ランズベリ―らのこういう地道な活動が「救貧制度を実質的な生活保障制度に置き換え」と評価されている。
それは
@院内救済の前提である労働テストの廃止、A一般混合ワーハウスの廃止(子供も高齢者に対してもその特性を踏まえずに処遇を行っていたそれのありようを転換させ、あ)高齢者には医療・介護サービスの提供と医師看護師などの有資格者の配置と最低賃金制度の確立、い)児童への救貧学校における教育の機会の保障と職業訓練の実施、う)能力がある労働者には農園の建設と促進。雇用の斡旋と起業。B院外救済の無条件定期用とどこ時の救済基準の策定。

ランズベリ―は、妻と共に一生、弱い立場の人々に向き合い、時の政府と徹底的に対峙し、そして現場に足を運び、現実の問題の改善を忘れなかった。ランズベリ―は81歳の生涯を閉じるがその生涯を象徴する彼の言葉がある。それを紹介してランズベリ―とお別れしよう。

「私たちのうち誰も金持ちにはならないであろう。

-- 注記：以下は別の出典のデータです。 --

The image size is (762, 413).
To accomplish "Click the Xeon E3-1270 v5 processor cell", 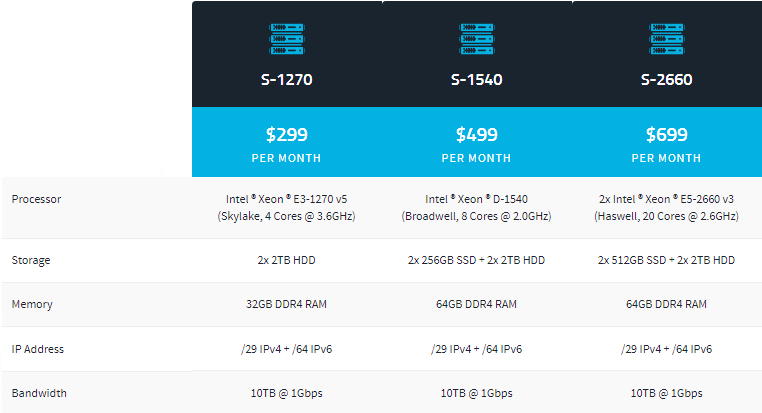I will 286,207.
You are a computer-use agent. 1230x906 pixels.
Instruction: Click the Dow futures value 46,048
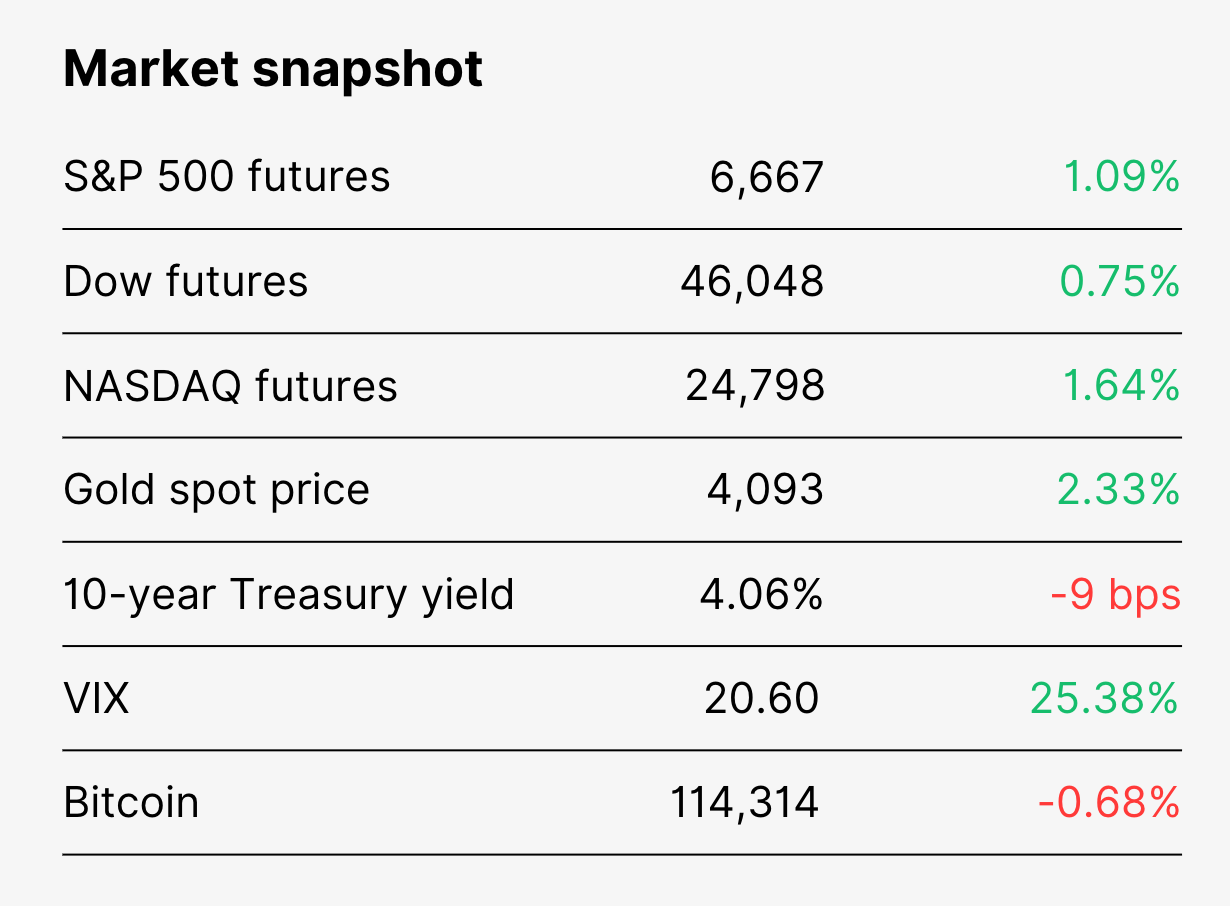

この地上を去るとき、私は何の財産も、金も残さぬつもりである。それでも、その時に臨んで次のようには言えるだろう。大勢の人々と一致団結し、私たちは貧しい人々、抑圧された人々が生きる希望を失わないよう、ニードをもつ人々のそれが充たされるよう、最大の努力を積み重ねてきたのだと」

心を打つ言葉だ。

ランズベリ―が今、日本に生きていたとすれば、彼は何をしたのだろう。天国で彼と出会うことがあれば聞いてみたい。